This doesn't feel like Prague. Maybe it's the display of bongs in the shop window as I step out onto the small square. This feeling stays with me as I walk away. It could be the preponderance of Italian themed establishments. But none of it looks like Italy. Not even a little Italy.
A few doors down from these renovated places is an empty shell of a place. The floor boards have been ripped up to reveal the capacious cellar and pitch black tunnels underneath. Wouldn't that just be the perfect place to explore? But there are bars on the windows and no way in, so I peer inside one last time and continue.
It could be the light that lends the place this different character. I started this blog in autumn, so the days were shortening. My most recent trips have been mostly in darkness. Today, the remnants of a clear spring day linger above, suffusing the streets with crisp light.

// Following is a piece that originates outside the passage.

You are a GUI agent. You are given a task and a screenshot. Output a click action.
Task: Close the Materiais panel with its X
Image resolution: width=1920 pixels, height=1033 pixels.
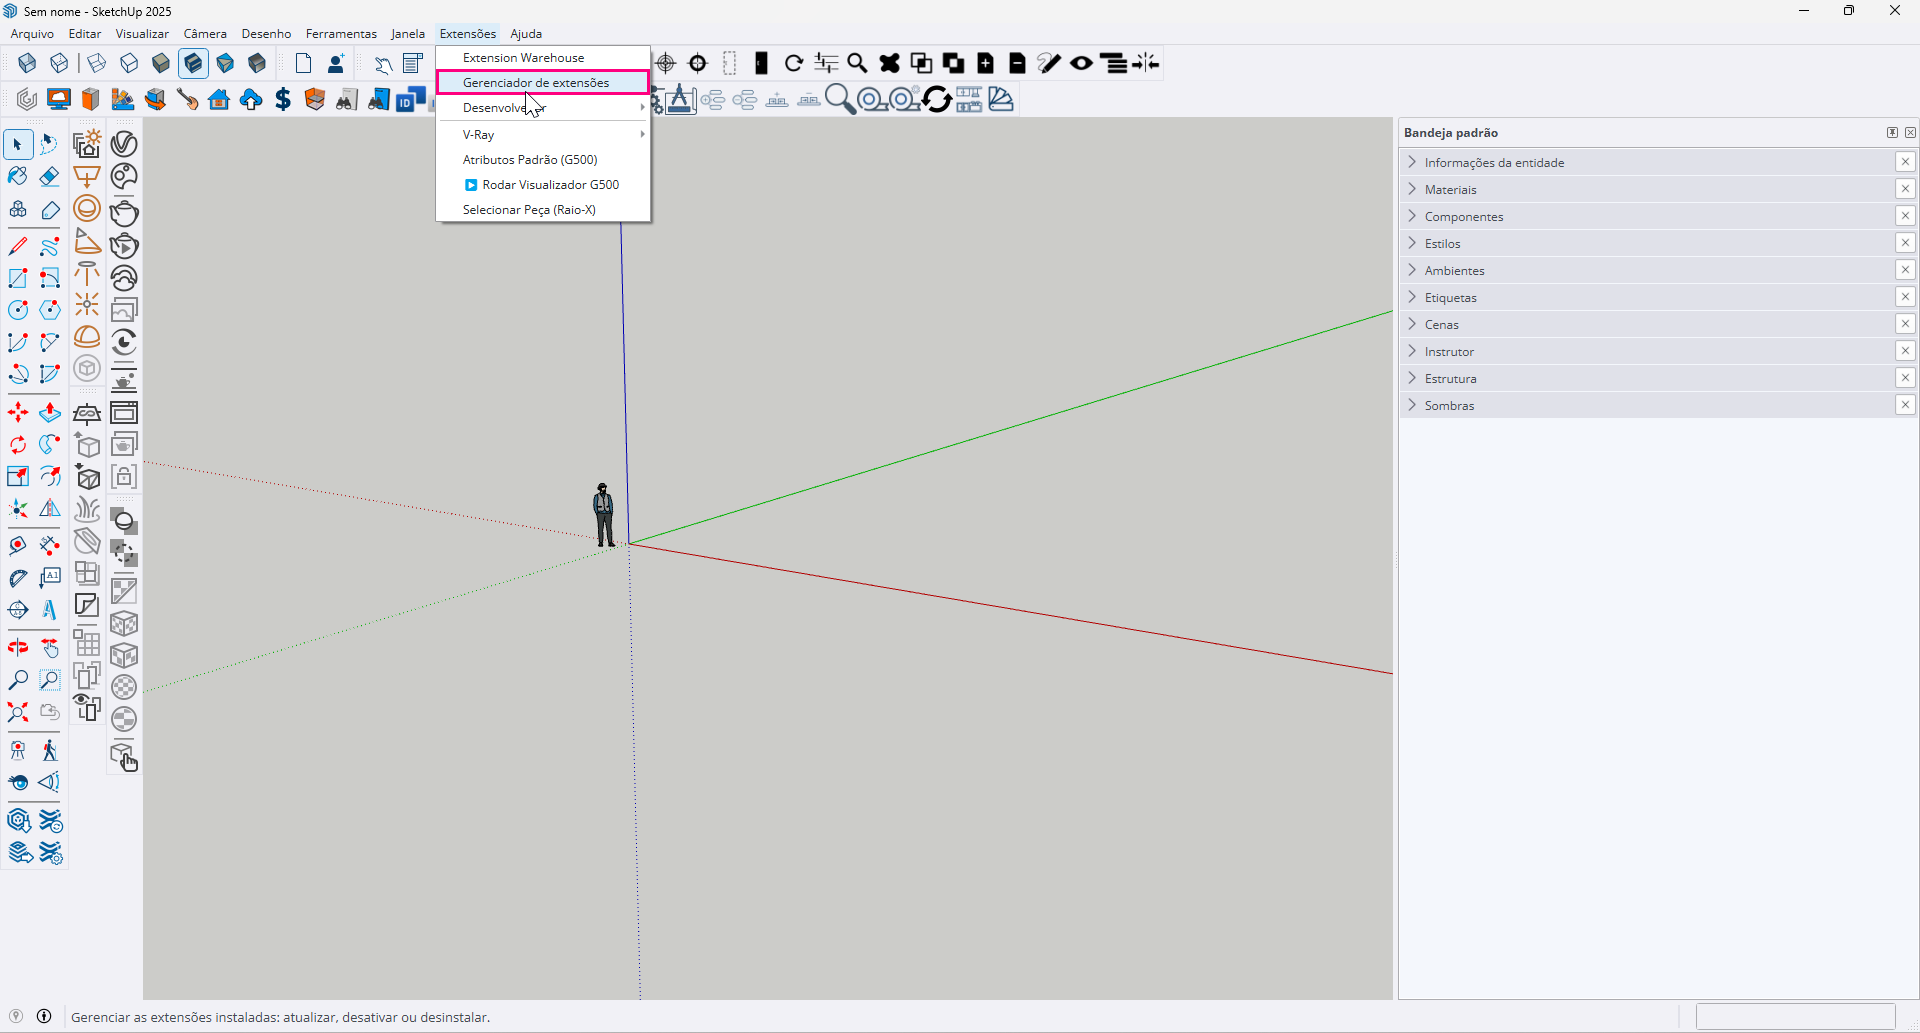pyautogui.click(x=1905, y=189)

Friends have said to me that Prague makes more sense in the winter - and I certainly have that association. I guess we're all guilty of that Europe = cold generalisation. Then again I prefer Sydney in the winter too. I feel more secure under clouds.
At the corner of the first block there is quite a large cathedral. The entrance reminds me a little of Notre Dame with the three smooth arches and statues lining the top. Or is my memory playing tricks on me. I don't stay to ponder this for too long. I guy gives me a look as if to say, 'tourist'. I don't know the implications. It's enough to make me move on.
Around the corner there is a second hand store. In fact there are a few on this block. All most all second hand stores in the Czech Republic display the union jack, and most claim to stock English fashion. I was confused by this as first as I wasn't sure there existed any major English fashion labels. A student explained it to me that these stores buy the second hand clothes in Britain then sell them on here. So in fact it is second hand British clothing. Don't ask me what Czechs do with their old clothes? Stockpile them in their cottages perhaps.
There is also a second hand book store. It's in a courtyard in fact that's its name Antikvariát ve dvoře = Second hand book store in the Court Yard. It's near closing here. I go over to a stature of man on a bed, on which books are piled and take a picture.
I wonder if it's the boulevards which make this place feel so different. Prague isn't short of wide streets, but I do have a strong association with claustrophobia - yes, yes, too much Kafka. There's something about the place.
As is often the case when I do this, I buy something to eat. It's not that I'm a glutton, not much, it's just that the time coincides with dinner. I need a snack and so go to the bakery back at the station. One thing I've noticed is that most metro stops here have one.
I order two doughnuts but stop as I catch myself about to say "Dvakrát koblihy" (twice doughnuts) when the correct way should be "Dvakrát koblihu" (twice doughnut. I manage "dvakrát", stammer and the woman adds "kobliha" then stops speaking to me entirely. She doesn't even tell me the price. When I say goodbye she carries on speaking with the next customer. This is even rude by Prague standards.
It is around the second block that I realise I'm going in a clock-wise direction. There was no reason for this. There was no obstruction which forced me to do so. At the exit I could go either way. I mentally retrace my steps back to the metro and realise that I headed to my right. I only realise this because though I'm following the block I suddenly feel lost. For some reason, I'm sure I should cross the road, but apart from the rule that says I shouldn't, there's no logical need. As certain as I am that I must cross I continue. Once again retracing the journey in my head.
And I still can't work out why this place feels so different. Back at the square I spend sometime looking at the small goods shop. Partly it's from my love of salami. Partly,it's because the rows of salamis and the racks of wine are close to how I imagined Prague to be when in fact the small goods stores can sometimes appear quite surgical. Perhaps that's the source of the feeling - finding a place that has conformed more closely to my former expectations.
I'm startled away from the window by something large and black moving beside me. It's a man carrying a double bass on his back in a black case. He's dressed in black. He stopped for a moment to speak to someone but now waddles off like some great beetle.